I don't think we fully appreciated how much Joe Adams and Jarius Wright meant to this offense. We assumed that a Petrino-coached offense would always have plenty of SEC ready receivers.
With the exception of the second half in the Hogs' farewell performance against LSU, Knile Davis didn't look anything like the back who terrorized SEC defenses in the second half of the 2010 season. A one-two-three punch of Davis, Johnson and Wingo was supposed to be one of the SEC's top tailback groups. This should have been a redshirt season for freshman Jonathan Williams.

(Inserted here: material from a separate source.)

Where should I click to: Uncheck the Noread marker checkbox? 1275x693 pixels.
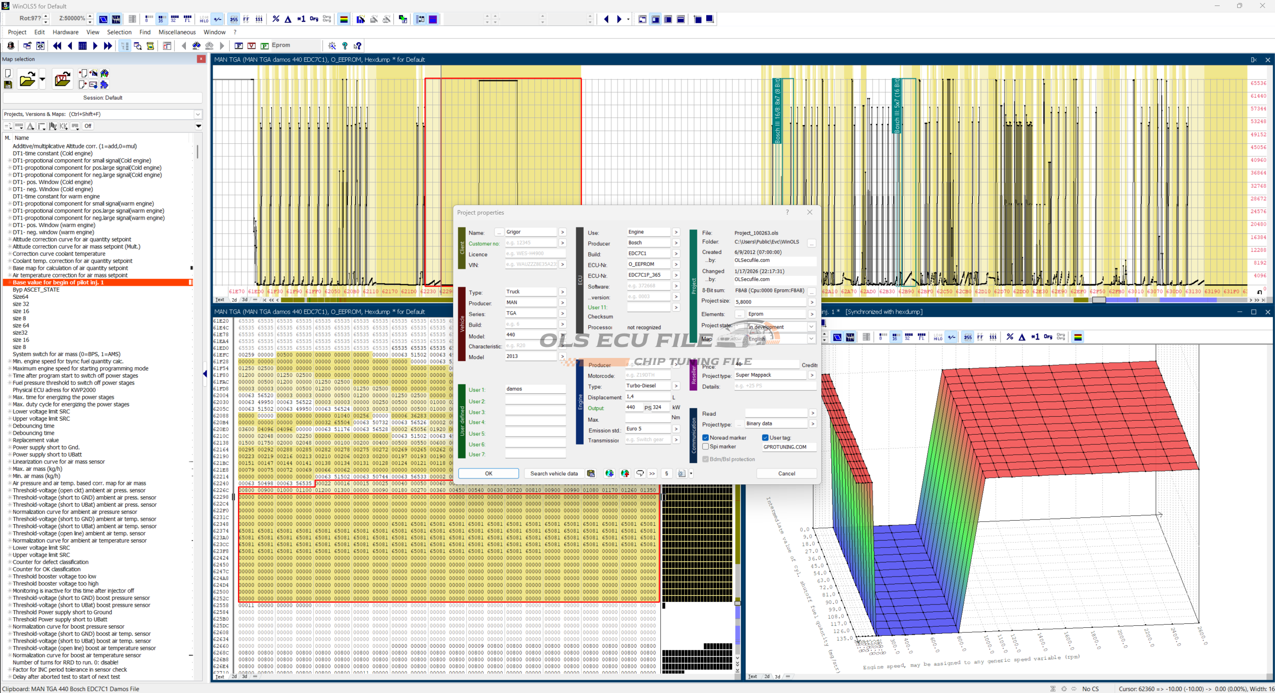(706, 438)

Defensively, we suffered from the Kansas St. hangover. We watched a Paul Haynes-coached defense shutdown a Wildcat offense that put up monster numbers during their march to the Cotton Bowl. Most viewed Haynes as a big upgrade from former coordinator Willy Robinson. This defense would have to be better than Robinson's Hog defense. It wasn't.
It's not about the x's and o's, it's all about the Jimmy's and Joe's. Jake Bequette, Jerry Franklin, Jerico Nelson and Tramain Thomas - all multi-year starters who graduated from the best defense of the Petrino era.
Linebacker Alonzo Highsmith would be counted on to lead an inexperienced defense. The X-factor would be Kiero Small. The rockem-sockem fullback was slated to also help at linebacker. His season ended on September 6 when he underwent foot surgery. By week 7 of the season, Highsmith and another veteran defender, Tank Wright, were done for the season. The defense also lost it's best corner, Tevin Mitchell, for four games.
That schedule, which looked so friendly in the pre-season, also turned out to be much tougher than expected. Monroe, Rutgers, Ole Miss and Texas A&M were much better than anyone anticipated or predicted. All four proved to be too much for a Razorback team that was, in a word, "mediocre" for most of the season.
We knew going in to the season that Coach Smith's Monday press conferences would rival Les Miles' weekly press events. Coach fired his first salvo in his "Welcome Back" press event. Remember the "K-nile" reference? I can only imagine what Jeff Long was thinking as he looked on. At that point, it was too late to turn back.
Then there was the "Just Smile" press conference. He implored the media to "just smile" the Monday after getting obliterated by Alabama. That video went viral. People all over the country weren't laughing with the Hogs 63-year old coach, they were laughing at him. If Hog fans had it their way, he would have been required to wear a muzzle for the remainder of the season. It was just John L. being John L.
When it rains, it pours.
John L. was also the only major college coach to declare bankruptcy during the 2012 season. I have a hard time believing that Jeff Long had a good grasp of John L's financial problems when he made the call to bring him back. It was just more ammo for a rabid fanbase that was suffering through one of the most disappointing seasons in Razorback history.
Then there were the questionable decisions on the field. Going with a new snapper in the Alabama game backfired in the first quarter when the new center sent the ball flying over Dylan Breeding's head. Then there was the fourth quarter's 4th and 1 call from the LSU 1 yard line. A touchdown would have tied the game. Smith, who is the ultimate risk taker in life, played it conservative and opted for a field goal. It may have been the only time in Hog history that a successful field goal was booed in Fayetteville or Little Rock.
I'm convinced that John L. Smith is in coaching for all the right reasons. He is genuinely concerned about the young men he coaches. You won't hear any player or coach who has been around John L say a bad word about him. It just didn't work.
Jeff Long's 10 month experiment failed.
On Saturday, the John L. Smith reassignment story was the most shared story on the KATV website. What would John L. think about that? He'd probably just smile.